XuyangBai / D3Feat

[TensorFlow] Official implementation of CVPR'20 oral paper - D3Feat: Joint Learning of Dense Detection and Description of 3D Local Features https://arxiv.org/abs/2003.03164
MIT License
259 stars 38 forks source link

How to use multi GPU? #5

Closed HXACA closed 3 years ago

HXACA commented 4 years ago

How can I use multiple GPUs for training?

XuyangBai commented 4 years ago

Hi @HXACA Sorry we do not have the multiple GPU support.

HXACA commented 4 years ago

Thanks for your response.I try to use your default parameters to train the model with 3DMatch dataset,but the train_accuracy is always around 0.02. After 150 epoch,I stop the train and find the result is still very bad.

XuyangBai commented 4 years ago

Hi @HXACA I have just checked my code and find that the last commit causes this error. For the original implementation, I use contrastive loss with the hardest mining as the descriptor loss, and this setting is sensitive to the number of keypoint pairs used for calculating the loss, I suspect the current setting 256 might be too hard for the network to converge and I use 64 to get the result in the paper. You can change the keypts_num to 64 and I am pretty sure the network will work.

Another alternative is CircleLoss proposed in this paper. I find it shows better and fast convergence and has no convergence issue with keypts_num = 256 (which gives slightly better performance, and that's why I changed the keypts_num to 256 but I forget to change the loss type accordingly in that commit.)

I will add some notes for circle loss and double-check the configuration later. For now, you can try change the keypts_num to 64 training_3DMatch.py, or change the loss type to circle loss in KPFCNN_model.py. Sorry about the inconvenience.

Let me know if you still have this problem.

HXACA commented 4 years ago

Thanks for your response,I will try later.

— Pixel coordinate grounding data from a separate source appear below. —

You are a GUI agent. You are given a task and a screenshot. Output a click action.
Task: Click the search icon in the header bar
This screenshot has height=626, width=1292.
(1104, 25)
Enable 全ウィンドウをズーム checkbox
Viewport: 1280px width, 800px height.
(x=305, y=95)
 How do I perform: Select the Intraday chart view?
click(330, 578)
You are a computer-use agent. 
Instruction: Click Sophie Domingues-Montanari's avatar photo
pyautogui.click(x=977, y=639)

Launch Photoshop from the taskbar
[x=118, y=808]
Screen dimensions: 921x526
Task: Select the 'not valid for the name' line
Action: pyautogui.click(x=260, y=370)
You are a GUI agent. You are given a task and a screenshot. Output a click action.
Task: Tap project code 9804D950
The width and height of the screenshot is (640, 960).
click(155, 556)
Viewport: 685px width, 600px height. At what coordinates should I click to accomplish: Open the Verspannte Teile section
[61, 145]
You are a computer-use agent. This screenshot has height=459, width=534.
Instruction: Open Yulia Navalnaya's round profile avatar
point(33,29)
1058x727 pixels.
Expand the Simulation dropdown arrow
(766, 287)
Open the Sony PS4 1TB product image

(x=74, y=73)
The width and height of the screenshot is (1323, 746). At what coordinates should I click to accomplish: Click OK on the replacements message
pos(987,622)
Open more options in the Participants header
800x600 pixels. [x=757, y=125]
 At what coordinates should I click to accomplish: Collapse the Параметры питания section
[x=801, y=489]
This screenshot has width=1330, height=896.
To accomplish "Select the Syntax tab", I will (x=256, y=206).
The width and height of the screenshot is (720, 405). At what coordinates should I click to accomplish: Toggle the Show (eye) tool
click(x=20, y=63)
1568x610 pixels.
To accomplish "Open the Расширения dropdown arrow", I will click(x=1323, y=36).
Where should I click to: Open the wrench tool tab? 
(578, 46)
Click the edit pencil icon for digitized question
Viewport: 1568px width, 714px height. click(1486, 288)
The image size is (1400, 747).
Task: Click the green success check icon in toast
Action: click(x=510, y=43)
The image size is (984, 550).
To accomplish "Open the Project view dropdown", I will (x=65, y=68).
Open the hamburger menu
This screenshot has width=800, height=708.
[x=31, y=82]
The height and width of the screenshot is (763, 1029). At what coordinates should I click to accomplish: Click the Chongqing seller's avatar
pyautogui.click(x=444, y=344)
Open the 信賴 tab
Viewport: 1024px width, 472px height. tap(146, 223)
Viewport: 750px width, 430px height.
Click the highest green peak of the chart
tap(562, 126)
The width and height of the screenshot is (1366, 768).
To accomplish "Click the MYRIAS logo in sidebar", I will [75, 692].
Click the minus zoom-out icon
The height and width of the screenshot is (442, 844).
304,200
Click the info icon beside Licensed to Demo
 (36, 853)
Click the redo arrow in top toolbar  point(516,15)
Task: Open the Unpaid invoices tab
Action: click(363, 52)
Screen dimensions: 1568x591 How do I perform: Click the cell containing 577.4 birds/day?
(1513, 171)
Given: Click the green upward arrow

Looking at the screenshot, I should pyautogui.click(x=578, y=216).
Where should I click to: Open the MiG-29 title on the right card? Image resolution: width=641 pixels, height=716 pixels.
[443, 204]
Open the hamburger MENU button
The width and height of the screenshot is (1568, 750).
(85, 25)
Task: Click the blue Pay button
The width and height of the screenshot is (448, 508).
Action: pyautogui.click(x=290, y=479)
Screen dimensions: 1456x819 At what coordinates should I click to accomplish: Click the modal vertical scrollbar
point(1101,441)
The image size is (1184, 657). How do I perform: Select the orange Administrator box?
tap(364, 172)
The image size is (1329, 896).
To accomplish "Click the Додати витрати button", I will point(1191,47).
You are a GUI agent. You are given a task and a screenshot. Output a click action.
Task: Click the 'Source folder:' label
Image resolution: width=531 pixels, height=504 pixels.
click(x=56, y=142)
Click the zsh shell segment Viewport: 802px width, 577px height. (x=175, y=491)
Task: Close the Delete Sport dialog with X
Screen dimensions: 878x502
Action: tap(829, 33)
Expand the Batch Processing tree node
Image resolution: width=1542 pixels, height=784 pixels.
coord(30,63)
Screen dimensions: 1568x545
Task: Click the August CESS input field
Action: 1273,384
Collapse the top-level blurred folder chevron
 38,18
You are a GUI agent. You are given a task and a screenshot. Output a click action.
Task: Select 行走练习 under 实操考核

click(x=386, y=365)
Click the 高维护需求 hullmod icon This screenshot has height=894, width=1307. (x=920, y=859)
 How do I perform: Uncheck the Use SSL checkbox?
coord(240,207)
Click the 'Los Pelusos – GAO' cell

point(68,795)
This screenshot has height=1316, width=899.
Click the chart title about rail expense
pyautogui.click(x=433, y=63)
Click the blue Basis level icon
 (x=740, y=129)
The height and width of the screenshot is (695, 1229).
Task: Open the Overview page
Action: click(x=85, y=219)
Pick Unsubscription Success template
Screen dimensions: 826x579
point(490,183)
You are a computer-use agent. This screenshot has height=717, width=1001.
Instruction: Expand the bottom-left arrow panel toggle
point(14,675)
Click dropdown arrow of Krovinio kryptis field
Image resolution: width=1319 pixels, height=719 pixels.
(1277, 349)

HXACA commented 4 years ago

Sorry to bother, I had a new problem. When I tried the circle loss, after about 30 epoch, the loss suddenly increased to around 2, and the accuracy fell to single digits.. I tried to reduce the learning rate, but this problem still occurs.May I ask if you have encountered this problem?

XuyangBai commented 4 years ago

@HXACA what's your TensorFlow version and Cuda version? It seems very similar to the problem in here.

HXACA commented 4 years ago

I used RTX2080ti with CUDA10 and tf 1.12,I will try CUDA9 later.Thanks for your response.

HXACA commented 4 years ago

Sorry to bother again.I want know the keypts_num for KITTI dataset.Is the same with 3dMatch?I tried 256 keypts num and use circleloss,but not as good as your result.And I tried the default number 1024 but seem can't converge.

XuyangBai commented 4 years ago

@HXACA Hi, Could you try keypts_num = 64 and contrastive loss for KITTI? It seems I forgot to change the default value of keypts_num. I haven't tried circle loss for KITTI.

ZYCheng-coder commented 3 years ago

thanks fro your project @XuyangBai @HXACA I found the same problem, and I've changed keypts_num to 64. When train 14 epochs , loss was closed to, the accuracy rate was close to 0. I created environment by your file ,environment.yml, and RTX 2080ti. could you give some advices about it?